▸ **Work order**
Take every line from the records below that includes the word "plus".

Dataset extract Start Marker

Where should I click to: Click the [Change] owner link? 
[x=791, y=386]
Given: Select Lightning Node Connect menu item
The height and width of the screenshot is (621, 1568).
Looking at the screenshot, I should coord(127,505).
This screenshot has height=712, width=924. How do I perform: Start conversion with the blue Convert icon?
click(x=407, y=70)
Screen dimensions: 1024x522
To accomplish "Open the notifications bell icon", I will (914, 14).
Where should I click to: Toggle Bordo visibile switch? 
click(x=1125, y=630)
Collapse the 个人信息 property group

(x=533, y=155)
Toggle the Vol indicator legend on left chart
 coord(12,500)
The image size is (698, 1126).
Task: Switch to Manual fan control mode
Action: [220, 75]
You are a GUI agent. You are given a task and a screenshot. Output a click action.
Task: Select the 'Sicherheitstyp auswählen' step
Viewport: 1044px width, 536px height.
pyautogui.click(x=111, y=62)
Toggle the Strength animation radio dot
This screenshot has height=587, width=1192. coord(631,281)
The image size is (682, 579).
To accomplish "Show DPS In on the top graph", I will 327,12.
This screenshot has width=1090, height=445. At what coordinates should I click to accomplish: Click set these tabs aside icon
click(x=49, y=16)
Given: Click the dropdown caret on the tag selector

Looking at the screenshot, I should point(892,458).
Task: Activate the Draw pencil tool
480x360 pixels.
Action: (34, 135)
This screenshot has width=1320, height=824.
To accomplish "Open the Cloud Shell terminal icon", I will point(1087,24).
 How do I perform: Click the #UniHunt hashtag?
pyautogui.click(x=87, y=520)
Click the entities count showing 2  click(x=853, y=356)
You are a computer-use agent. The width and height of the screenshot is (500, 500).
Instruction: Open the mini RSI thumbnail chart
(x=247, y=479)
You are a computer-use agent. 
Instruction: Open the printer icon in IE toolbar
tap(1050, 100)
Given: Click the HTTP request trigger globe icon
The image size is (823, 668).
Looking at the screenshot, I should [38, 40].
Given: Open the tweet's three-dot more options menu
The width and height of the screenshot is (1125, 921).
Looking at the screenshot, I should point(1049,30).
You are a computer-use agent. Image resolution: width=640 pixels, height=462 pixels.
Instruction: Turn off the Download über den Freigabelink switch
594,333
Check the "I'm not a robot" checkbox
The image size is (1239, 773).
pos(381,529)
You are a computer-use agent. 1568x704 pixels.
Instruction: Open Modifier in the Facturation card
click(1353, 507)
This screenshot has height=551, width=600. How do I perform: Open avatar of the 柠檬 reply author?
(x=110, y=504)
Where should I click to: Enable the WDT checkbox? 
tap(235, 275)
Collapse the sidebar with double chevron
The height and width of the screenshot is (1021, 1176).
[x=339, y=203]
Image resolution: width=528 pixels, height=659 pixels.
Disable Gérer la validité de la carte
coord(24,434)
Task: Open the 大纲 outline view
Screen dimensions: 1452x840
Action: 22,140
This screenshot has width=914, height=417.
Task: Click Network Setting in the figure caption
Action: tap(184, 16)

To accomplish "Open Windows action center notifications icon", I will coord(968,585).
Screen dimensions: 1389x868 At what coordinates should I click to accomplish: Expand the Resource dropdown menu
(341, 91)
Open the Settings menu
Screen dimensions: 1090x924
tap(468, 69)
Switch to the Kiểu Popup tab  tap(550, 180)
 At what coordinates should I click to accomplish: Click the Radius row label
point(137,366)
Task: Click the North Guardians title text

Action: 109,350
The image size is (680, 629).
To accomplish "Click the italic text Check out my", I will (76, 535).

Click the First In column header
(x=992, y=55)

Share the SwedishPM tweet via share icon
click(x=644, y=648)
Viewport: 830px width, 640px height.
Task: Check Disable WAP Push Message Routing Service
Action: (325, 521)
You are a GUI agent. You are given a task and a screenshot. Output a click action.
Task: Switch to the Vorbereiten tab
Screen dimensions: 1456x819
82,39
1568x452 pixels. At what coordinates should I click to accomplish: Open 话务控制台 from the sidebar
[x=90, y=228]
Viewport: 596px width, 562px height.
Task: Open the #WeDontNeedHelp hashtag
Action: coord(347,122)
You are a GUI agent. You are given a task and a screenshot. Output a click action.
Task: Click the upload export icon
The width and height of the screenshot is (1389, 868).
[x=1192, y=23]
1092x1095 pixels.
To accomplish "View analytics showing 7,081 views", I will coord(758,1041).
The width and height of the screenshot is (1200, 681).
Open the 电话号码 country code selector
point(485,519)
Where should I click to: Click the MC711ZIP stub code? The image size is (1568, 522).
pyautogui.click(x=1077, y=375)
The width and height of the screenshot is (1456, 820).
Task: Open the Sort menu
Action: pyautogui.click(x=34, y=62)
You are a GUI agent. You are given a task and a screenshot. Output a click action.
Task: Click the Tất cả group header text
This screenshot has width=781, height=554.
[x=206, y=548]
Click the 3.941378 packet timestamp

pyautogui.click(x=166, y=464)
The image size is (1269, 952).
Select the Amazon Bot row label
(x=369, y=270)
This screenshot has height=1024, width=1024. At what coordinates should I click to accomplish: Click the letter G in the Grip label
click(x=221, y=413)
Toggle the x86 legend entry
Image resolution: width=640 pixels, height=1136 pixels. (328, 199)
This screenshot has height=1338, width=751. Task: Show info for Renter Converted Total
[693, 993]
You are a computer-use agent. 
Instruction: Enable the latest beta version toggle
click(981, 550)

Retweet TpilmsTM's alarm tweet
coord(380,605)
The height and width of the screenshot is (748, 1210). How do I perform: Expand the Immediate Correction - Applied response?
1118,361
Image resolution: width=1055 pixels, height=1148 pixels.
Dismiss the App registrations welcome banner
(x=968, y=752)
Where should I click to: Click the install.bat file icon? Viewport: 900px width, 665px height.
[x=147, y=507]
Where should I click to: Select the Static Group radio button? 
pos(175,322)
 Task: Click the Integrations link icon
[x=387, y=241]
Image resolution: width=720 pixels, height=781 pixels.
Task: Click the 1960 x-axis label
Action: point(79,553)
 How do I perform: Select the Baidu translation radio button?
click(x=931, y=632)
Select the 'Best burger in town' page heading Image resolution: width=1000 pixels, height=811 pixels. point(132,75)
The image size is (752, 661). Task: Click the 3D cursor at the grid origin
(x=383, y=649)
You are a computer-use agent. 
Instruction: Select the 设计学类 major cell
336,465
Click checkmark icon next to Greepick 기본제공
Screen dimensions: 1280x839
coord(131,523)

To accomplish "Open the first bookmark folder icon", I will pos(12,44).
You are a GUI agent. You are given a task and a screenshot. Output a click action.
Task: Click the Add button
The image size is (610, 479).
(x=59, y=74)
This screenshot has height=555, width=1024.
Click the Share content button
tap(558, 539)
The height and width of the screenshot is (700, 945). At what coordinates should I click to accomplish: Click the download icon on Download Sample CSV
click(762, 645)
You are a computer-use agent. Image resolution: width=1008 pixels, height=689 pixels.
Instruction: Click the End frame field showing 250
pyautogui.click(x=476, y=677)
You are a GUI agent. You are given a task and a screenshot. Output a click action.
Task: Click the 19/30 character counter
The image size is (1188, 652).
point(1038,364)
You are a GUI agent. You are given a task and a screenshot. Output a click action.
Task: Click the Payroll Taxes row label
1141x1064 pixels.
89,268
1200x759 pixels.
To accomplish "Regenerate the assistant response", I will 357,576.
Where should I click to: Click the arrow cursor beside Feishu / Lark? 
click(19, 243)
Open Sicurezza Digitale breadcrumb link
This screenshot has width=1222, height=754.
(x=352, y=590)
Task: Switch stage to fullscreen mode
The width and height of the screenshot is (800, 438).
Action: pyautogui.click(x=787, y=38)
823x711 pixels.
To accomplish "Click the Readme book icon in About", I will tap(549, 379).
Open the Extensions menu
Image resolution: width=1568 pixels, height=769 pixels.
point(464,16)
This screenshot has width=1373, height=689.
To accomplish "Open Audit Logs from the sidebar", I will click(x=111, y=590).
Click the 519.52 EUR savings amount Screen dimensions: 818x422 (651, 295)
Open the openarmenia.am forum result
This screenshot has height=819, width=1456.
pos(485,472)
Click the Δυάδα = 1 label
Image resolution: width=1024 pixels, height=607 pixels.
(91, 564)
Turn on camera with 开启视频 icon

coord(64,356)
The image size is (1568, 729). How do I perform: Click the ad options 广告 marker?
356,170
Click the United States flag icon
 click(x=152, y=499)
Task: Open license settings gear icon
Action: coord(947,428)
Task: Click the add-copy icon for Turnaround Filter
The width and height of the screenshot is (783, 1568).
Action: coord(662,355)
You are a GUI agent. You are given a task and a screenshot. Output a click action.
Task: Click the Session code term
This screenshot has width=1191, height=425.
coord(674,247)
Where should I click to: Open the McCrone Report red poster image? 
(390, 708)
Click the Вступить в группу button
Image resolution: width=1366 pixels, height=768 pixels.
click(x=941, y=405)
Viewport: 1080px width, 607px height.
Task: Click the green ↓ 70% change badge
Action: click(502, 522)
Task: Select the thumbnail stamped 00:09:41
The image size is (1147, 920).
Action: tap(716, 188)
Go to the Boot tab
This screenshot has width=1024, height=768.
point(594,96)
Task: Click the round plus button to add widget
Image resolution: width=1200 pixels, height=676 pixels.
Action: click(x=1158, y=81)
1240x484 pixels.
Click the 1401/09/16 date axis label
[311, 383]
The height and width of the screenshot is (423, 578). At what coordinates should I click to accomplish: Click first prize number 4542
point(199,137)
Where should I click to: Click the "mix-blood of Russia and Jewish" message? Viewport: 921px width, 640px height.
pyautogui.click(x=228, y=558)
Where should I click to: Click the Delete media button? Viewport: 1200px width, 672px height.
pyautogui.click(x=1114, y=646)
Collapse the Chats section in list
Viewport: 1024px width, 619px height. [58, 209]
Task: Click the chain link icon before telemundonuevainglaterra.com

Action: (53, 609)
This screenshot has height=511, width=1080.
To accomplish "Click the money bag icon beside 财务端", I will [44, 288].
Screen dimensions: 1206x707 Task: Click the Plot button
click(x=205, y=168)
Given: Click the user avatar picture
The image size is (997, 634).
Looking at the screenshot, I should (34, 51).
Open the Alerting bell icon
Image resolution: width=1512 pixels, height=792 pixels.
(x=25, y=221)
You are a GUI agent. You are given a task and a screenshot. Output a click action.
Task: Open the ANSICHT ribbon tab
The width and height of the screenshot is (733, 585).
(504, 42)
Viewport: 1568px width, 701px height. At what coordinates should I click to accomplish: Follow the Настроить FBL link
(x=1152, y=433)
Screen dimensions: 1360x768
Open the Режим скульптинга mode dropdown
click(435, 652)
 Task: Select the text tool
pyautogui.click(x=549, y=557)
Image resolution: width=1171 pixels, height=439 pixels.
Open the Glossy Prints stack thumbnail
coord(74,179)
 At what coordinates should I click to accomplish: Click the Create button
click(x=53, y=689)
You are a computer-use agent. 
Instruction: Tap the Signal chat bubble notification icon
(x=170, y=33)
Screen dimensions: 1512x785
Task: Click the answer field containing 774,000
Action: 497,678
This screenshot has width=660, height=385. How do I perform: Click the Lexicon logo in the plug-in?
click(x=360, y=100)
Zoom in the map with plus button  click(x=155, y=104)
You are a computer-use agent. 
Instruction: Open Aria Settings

Dataset extract End Marker

▸ **Solution to this task**
Task: Click the round plus button to add widget
Zoom in the map with plus button  click(x=155, y=104)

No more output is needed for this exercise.